§ WHAT IS BEING ASKED:
Find the word "microfiber" in the listing, and copy out each line where it turns up.

§ DATA SECTION:
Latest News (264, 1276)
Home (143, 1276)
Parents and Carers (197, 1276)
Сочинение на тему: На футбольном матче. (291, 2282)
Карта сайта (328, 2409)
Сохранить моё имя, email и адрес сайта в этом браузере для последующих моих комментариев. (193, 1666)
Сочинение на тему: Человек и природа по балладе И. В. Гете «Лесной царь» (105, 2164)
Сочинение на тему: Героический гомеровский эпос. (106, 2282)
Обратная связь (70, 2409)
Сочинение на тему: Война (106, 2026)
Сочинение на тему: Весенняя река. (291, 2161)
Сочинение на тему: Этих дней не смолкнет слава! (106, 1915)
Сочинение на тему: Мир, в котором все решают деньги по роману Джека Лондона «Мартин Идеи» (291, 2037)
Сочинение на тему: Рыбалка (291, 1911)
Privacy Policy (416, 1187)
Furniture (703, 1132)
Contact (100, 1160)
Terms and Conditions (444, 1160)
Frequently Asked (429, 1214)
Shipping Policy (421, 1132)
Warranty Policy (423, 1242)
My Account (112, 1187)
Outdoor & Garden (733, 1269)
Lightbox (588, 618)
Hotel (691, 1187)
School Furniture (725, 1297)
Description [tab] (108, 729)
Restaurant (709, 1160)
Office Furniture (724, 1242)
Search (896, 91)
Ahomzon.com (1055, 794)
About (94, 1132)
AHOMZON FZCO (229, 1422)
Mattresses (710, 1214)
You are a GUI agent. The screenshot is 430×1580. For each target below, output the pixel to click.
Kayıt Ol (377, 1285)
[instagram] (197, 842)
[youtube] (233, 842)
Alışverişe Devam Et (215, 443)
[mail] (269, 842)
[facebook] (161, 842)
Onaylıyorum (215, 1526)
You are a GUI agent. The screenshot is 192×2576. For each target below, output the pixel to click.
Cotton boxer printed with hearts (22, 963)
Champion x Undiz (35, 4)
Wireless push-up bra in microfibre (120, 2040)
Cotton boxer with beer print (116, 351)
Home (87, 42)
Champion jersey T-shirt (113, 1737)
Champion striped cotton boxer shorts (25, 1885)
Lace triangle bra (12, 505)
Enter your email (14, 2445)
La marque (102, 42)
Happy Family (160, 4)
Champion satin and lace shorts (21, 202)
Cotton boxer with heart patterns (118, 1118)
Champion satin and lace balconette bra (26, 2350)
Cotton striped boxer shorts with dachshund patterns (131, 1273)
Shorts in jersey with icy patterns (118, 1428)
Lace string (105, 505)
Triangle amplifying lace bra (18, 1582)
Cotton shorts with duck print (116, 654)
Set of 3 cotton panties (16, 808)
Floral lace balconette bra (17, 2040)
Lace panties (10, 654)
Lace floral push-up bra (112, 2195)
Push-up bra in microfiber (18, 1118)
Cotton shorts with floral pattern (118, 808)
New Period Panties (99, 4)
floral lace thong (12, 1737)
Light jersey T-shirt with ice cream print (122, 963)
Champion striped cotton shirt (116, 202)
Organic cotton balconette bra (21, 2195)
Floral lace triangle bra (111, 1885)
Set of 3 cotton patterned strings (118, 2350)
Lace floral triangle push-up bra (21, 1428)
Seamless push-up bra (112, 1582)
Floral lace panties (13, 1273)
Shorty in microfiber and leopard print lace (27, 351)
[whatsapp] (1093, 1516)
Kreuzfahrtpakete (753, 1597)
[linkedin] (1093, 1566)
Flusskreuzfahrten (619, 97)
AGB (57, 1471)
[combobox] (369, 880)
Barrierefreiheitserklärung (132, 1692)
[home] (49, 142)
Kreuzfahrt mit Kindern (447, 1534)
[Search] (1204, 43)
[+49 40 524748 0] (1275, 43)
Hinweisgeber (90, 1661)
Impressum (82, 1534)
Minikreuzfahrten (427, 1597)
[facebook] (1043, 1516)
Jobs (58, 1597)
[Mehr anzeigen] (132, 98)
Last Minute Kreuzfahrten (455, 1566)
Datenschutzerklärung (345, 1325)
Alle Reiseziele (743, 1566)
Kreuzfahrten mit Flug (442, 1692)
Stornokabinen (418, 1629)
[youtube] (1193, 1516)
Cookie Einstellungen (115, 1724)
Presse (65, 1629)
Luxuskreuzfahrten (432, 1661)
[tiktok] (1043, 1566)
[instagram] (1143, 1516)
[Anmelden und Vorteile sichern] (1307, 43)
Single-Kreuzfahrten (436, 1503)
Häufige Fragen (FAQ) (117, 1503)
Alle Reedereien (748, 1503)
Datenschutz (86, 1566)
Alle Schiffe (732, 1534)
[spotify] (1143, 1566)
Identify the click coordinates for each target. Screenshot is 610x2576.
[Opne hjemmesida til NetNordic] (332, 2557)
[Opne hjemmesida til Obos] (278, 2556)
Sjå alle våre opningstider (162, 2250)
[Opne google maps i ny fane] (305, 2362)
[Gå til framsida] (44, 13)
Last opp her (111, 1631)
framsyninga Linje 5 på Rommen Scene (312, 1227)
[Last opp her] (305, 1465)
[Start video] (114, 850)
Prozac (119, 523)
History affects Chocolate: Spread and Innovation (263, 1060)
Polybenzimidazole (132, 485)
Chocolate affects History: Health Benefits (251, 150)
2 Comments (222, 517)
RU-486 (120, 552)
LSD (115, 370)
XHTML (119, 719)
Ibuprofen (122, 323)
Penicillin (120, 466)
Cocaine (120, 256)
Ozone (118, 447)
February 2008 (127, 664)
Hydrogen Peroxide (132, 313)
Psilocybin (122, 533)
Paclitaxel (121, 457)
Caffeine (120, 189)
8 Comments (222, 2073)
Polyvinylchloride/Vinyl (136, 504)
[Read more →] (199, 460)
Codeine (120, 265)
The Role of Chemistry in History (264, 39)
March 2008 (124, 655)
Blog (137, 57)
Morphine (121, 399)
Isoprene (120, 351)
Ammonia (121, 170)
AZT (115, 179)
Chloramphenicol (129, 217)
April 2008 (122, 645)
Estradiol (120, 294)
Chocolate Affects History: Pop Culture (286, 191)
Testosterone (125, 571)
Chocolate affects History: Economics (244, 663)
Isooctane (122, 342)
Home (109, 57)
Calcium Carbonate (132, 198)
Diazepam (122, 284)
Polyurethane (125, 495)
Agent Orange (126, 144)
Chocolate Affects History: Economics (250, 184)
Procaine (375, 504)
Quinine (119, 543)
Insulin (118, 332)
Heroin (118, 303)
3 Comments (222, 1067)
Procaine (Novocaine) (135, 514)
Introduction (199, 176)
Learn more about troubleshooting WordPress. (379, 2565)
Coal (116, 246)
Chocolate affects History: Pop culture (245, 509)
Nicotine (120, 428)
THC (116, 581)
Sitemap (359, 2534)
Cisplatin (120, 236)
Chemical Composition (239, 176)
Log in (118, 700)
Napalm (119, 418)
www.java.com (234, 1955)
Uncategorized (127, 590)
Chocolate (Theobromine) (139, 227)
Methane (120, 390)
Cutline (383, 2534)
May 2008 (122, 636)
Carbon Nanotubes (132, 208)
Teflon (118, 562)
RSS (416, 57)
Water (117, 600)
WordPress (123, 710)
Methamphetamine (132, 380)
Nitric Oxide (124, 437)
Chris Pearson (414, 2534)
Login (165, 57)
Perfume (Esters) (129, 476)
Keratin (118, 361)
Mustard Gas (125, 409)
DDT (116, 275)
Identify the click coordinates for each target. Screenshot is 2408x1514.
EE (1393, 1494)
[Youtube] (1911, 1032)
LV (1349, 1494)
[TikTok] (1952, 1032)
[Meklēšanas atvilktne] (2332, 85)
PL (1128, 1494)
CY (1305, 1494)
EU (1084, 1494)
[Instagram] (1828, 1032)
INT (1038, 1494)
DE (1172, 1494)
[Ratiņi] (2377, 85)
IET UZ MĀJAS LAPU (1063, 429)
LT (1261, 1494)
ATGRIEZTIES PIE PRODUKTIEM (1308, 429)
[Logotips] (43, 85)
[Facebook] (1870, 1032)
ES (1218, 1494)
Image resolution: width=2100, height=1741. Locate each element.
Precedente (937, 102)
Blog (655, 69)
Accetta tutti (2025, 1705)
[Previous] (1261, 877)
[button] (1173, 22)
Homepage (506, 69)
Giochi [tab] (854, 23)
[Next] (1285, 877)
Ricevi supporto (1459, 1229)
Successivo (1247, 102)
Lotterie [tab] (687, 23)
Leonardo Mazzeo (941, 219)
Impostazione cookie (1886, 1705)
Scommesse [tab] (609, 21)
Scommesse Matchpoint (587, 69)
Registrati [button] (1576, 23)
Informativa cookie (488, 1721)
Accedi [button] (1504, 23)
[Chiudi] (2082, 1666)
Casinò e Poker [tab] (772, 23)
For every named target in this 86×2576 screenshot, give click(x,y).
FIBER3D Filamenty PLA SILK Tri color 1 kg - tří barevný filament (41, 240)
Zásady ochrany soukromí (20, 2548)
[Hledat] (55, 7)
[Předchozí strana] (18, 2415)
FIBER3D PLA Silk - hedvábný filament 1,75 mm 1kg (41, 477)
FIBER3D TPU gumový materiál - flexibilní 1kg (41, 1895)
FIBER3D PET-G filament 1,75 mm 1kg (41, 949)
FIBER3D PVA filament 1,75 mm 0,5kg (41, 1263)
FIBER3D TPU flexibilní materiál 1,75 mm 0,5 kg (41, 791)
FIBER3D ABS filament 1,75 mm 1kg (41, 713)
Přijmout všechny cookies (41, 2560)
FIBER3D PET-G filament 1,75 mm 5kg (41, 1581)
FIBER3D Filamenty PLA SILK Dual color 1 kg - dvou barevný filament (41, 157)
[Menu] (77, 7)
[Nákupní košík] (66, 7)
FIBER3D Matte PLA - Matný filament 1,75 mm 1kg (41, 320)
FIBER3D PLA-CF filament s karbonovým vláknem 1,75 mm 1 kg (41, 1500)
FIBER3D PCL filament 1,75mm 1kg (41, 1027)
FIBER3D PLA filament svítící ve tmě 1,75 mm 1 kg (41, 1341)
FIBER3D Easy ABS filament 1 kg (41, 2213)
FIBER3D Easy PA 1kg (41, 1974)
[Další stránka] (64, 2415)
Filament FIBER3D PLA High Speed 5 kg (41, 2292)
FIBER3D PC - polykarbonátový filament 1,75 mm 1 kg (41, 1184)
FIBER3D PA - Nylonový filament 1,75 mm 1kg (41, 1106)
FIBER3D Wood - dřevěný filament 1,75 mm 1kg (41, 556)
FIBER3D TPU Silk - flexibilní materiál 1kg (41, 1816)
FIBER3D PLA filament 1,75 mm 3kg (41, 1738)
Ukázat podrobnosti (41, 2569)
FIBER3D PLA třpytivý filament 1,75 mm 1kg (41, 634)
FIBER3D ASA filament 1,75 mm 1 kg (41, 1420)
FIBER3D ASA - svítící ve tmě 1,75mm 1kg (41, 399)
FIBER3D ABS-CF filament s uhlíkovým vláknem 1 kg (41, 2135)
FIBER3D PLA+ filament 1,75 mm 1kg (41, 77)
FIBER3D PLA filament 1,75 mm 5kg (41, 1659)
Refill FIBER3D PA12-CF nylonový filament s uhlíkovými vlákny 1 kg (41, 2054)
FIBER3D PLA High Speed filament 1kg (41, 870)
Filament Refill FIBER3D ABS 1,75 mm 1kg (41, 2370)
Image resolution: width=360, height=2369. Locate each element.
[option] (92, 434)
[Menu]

§ ANSWER BELOW:
Push-up bra in microfiber (18, 1118)
Shorty in microfiber and leopard print lace (27, 351)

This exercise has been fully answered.